Mais comment fonctionne un LLM ?

Sa recette est constituée de trois grandes briques : un énorme modèle basé sur le deep-learning et les dernières technologies. C’est un très gros réseau de neurones artificiels tel que présenté ci-dessous qui traite les informations avec une approche probabiliste.

 Le deeplearning et son réseau de neurones artificiels

A ce niveau, GPT3 (le modèle derrière ChatGPT à sa sortie grand public) comporte environ 180 milliards de paramètres (les neurones ci-dessus) . Le précédent modèle GPT2 (datant de 2019) en comportait lui 1,5 milliard, soit plus de 100 fois moins ! On commence dès lors à entrevoir l’impact environnemental que peut entraîner une telle complexité.

La deuxième brique du LLM, c’est son entraînement sur un énorme volume de données. Dans le cas de ChatPGT, l’entraînement s’est fait avec la répartition suivante : diverses sources Internet (82%), Livres (15%) et Wikipédia (3%).

La troisième brique du LLM, c’est le fine-tuning (perfectionnement) afin de lui apprendre à réagir correctement et à déterminer comment mobiliser la connaissance afin de reproduire une conversation avec l’utilisateur.

IA et consommation énergétique

Cette technologie de LLM s’appuyant sur le deep-learning repose finalement sur deux piliers afin d’augmenter sa capacité et sa fiabilité : plus de puissance de calcul et un plus grand volume de données.
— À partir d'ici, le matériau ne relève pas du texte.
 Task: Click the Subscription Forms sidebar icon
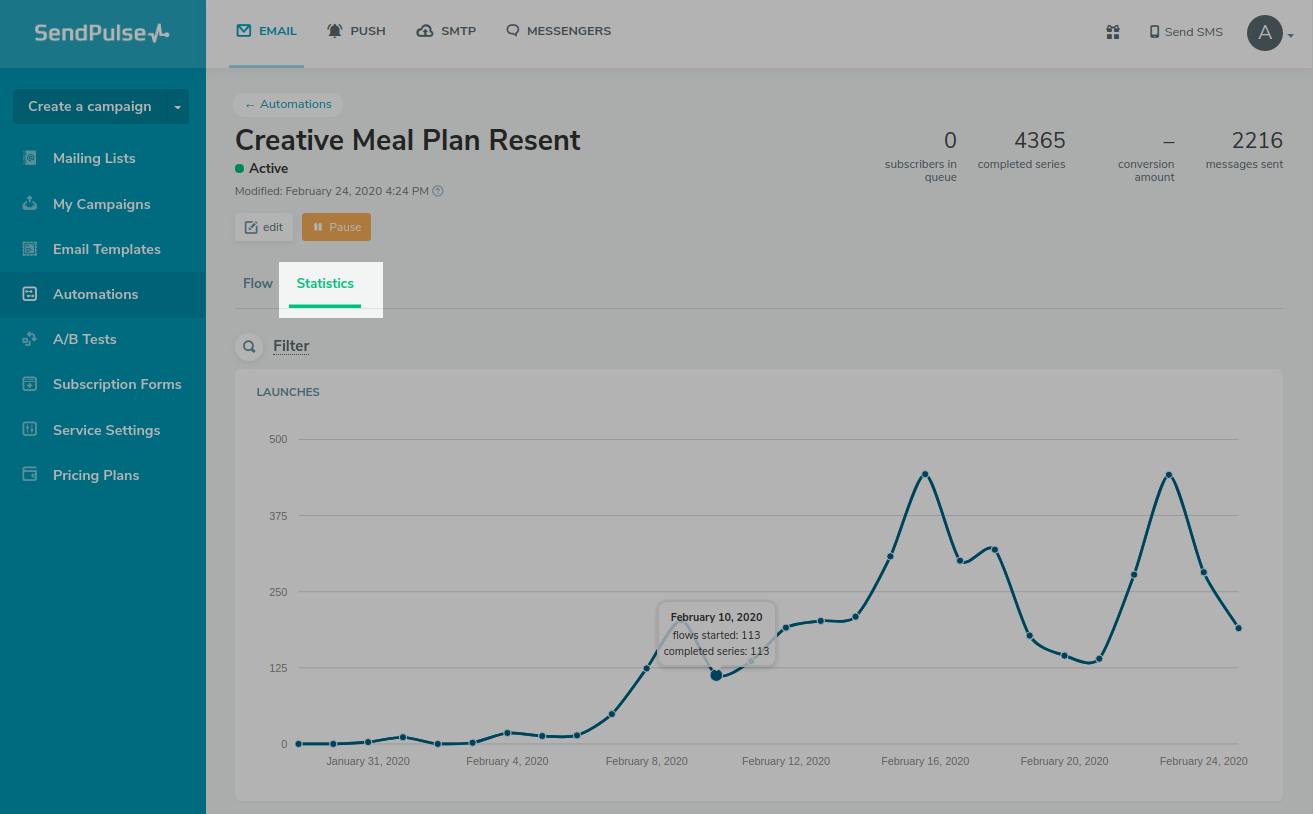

Et ces besoins augmentent d’autant plus dès qu’on traite des informations plus complexes telles que des images ou des vidéos.
Pour illustrer ces besoins grandissants, Thomas nous invite à observer l’évolution de la consommation électrique des data centers : représentant 1% de la consommation électrique mondiale en 2020 avec un peu plus de 200 TWh, elle pourrait plus que doubler d’ici à 2030 et atteindre 500 TWh, en raison principalement de l’essor de l’IA.
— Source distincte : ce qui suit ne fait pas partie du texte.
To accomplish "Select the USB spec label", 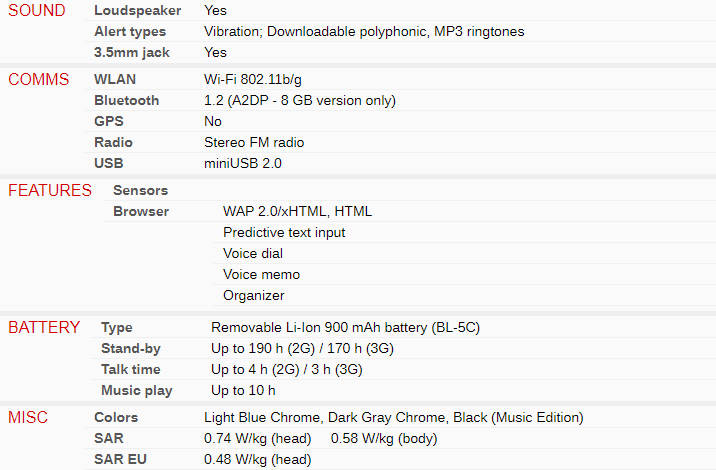I will (x=109, y=164).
Mais à l’origine, Thomas nous apprend que deux approches de l’IA se développaient en parallèle : l’IA symbolique et l’IA connexionniste. La première gère le raisonnement formel et sa logique, et est facilement explicable là où la seconde est probabiliste et très difficile à expliquer. Elle est bien plus gourmande en puissance de calcul. Vous l’aurez sûrement compris, les modèles actuels tels que ChatGPT repose sur l’IA connexionniste et est donc extrêmement consommatrice d’énergie.
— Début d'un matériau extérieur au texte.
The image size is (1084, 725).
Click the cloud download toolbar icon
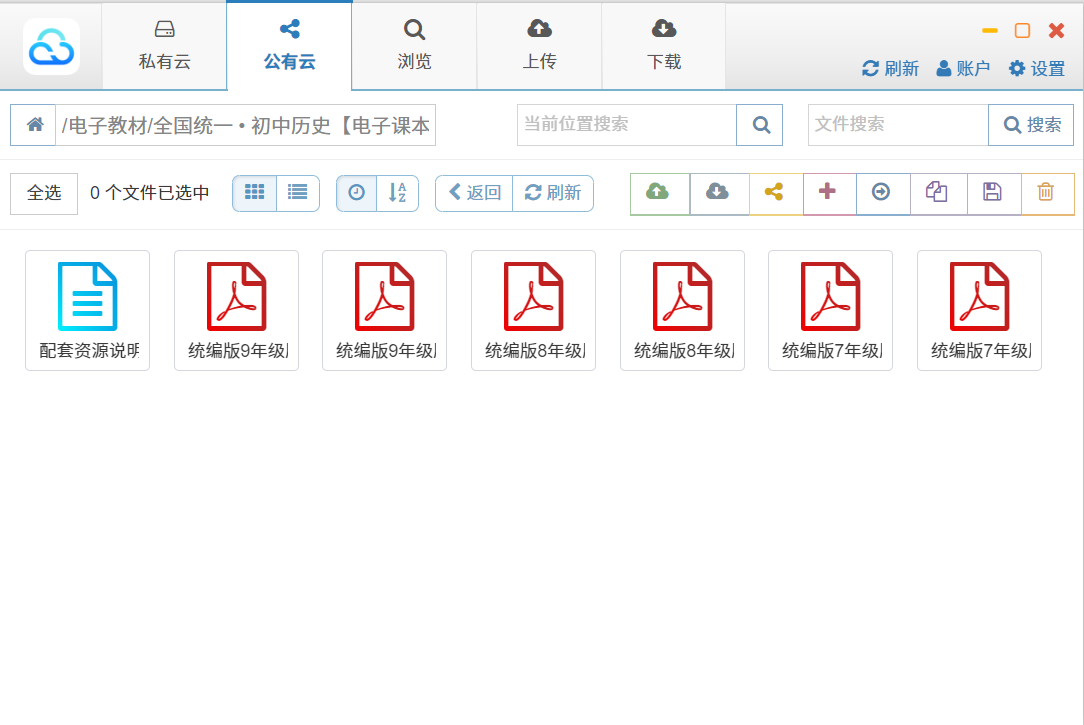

Thomas utilise alors un élément économique pour imager cette explosion des besoins en puissance de calcul : les revenus de la société Nvidia, principal fabricant de processeurs graphiques et qui s’est spécialisée dans la fabrication de processeurs adaptés aux besoins du deep-learning. Le chiffre d’affaires de l’entreprise a été multiplié par plus de 5 entre 2016 et 2023, passant de 5 à 27 milliards de dollars.

Comment alors rendre l’IA plus frugale ? 

  • Thomas distingue deux niveaux d’action : 
    • L’optimisation bas niveau : faire que chaque opération soit plus efficace. Cela passe par : 
    • Le choix du langage de programmation
    • L’optimisation du code
    • Des cartes électroniques spécialisées et donc plus efficaces
  • L’optimisation haut niveau : limiter le nombre d’opérations. Cela passe par : 
    • Des changements au niveau des algorithmes
    • Des changements de structures de données
    • Une spécialisation des algorithmes

Au final, Thomas nous partage ce qui peut être fait aujourd’hui pour avancer dans le sens d’une IA plus frugale : 

  • Prévoir des architectures adaptées aux problèmes traités (plutôt plusieurs petits composants spécialisés qui s’enchaînent plutôt qu’un gros bloc bien souvent plus gourmand)
  • Optimiser les modèles de deep-learning 
  • Ne pas tout miser sur le deep-learning, il existe souvent des alternatives plus simples et donc moins consommatrices
  • Introduire une mesure de la performance énergétique des algorithmes
  • Intégrer des compétences dans l’équipe technique pour intégrer les optimisations bas & haut niveau
  • Continuer de développer de nouvelles approches d’IA plus frugales par essence

Nous ne pouvons nous empêcher d’y ajouter une sobriété d’usage : se poser la question de la nécessité de recourir à l’IA dès qu’on envisage de le faire, selon la logique phare de la démarche numérique responsable : Refuser, réduire, compenser.